--- begin ---

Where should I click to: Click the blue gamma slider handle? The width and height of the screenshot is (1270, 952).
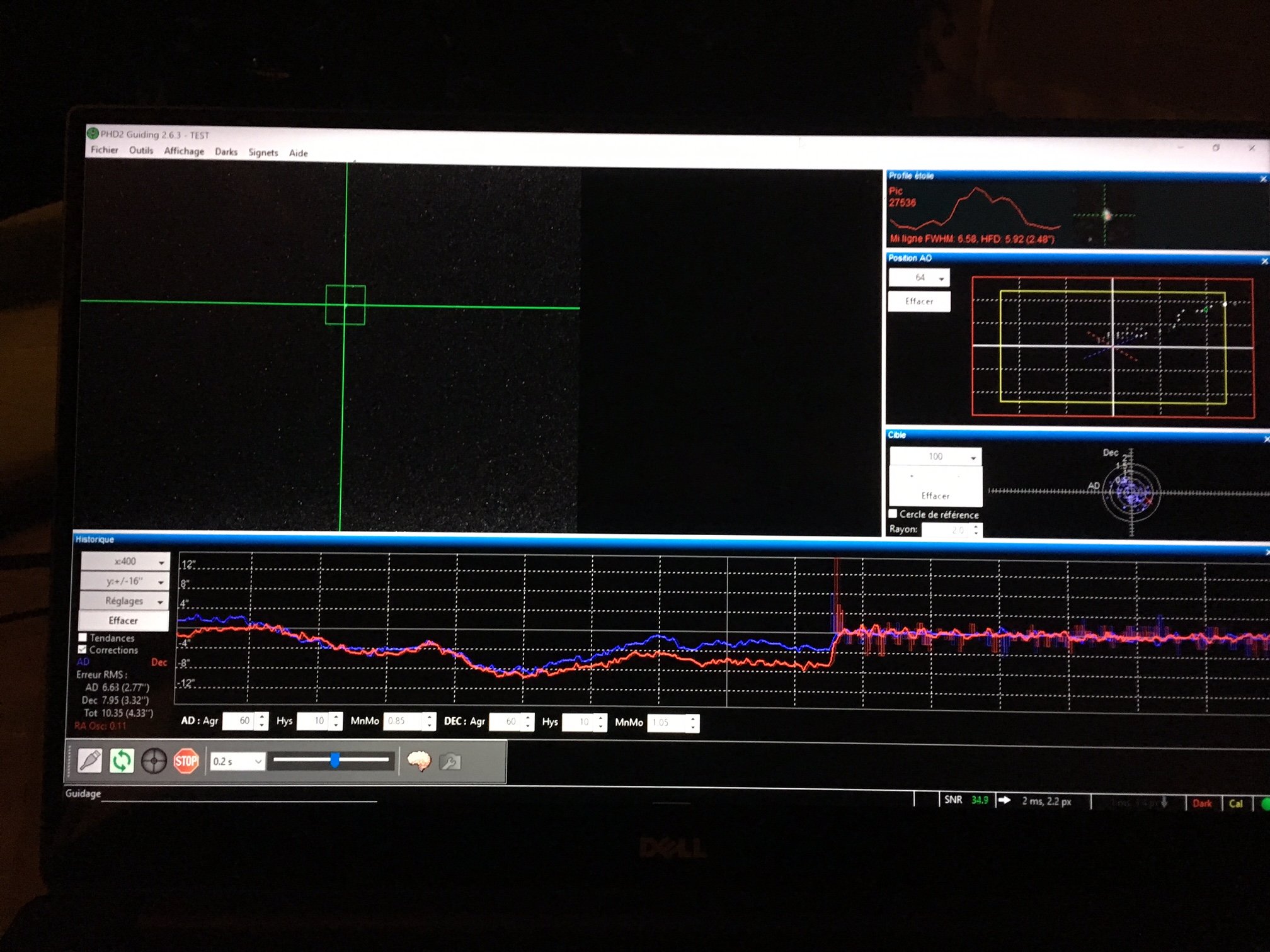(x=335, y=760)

--- end ---
--- begin ---

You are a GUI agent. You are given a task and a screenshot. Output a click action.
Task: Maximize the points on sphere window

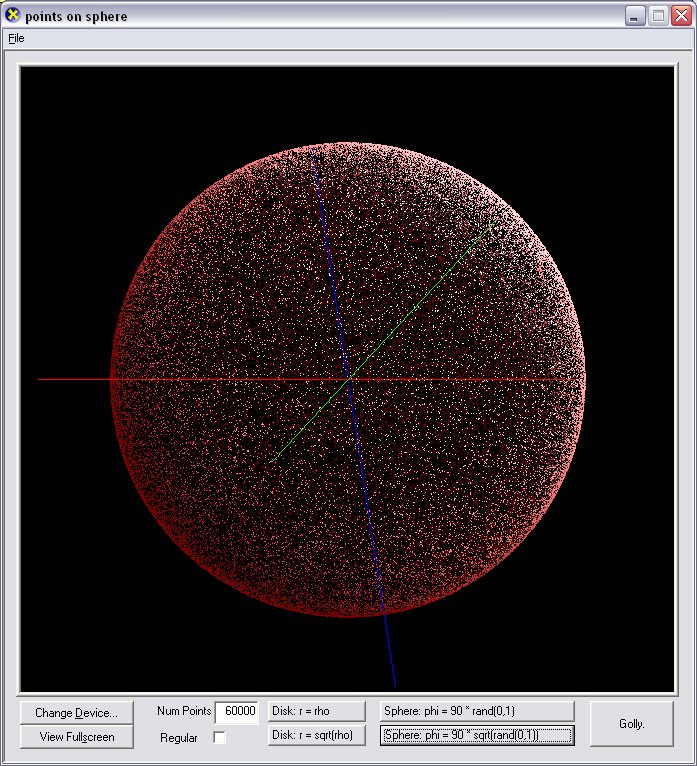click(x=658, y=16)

--- end ---
--- begin ---

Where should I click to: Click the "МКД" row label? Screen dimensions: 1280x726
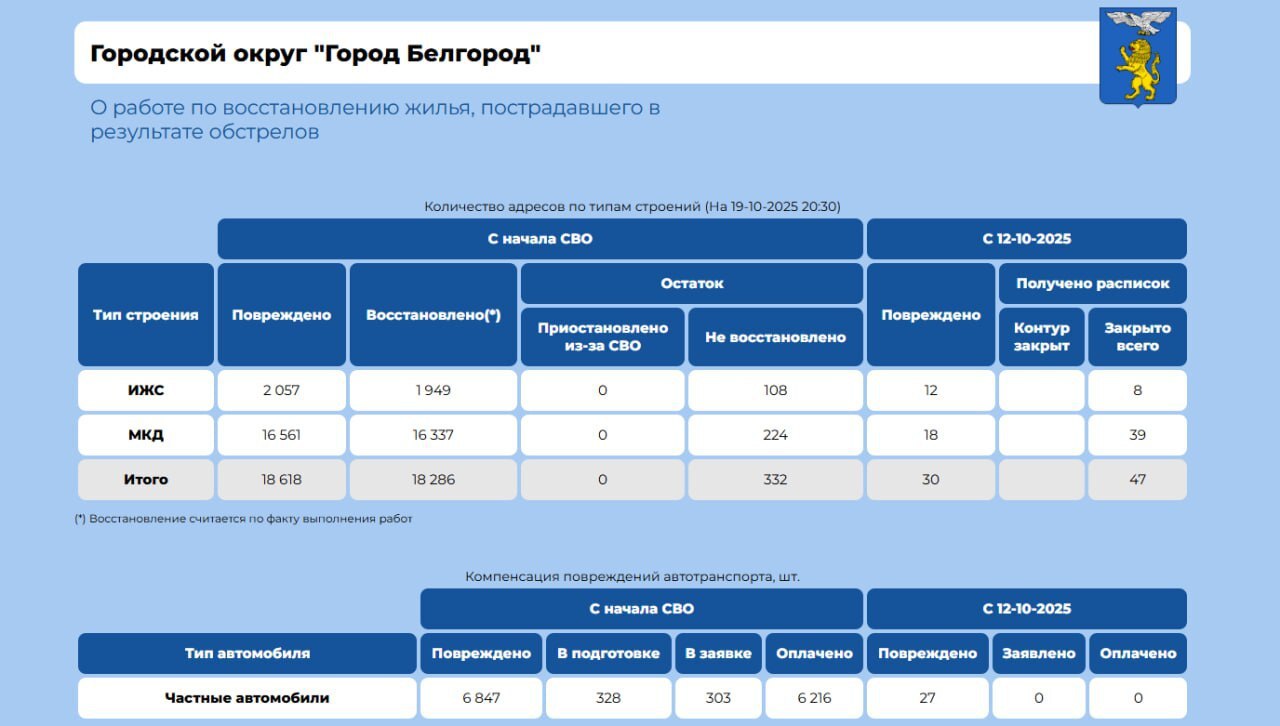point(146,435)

--- end ---

What the task asks
Repeat word for word the material between the lines containing "Screen dimensions: 1280x726" and "point(146,435)", inclusive, and leave the pictures out.

Correct answer
Where should I click to: Click the "МКД" row label? Screen dimensions: 1280x726
point(146,435)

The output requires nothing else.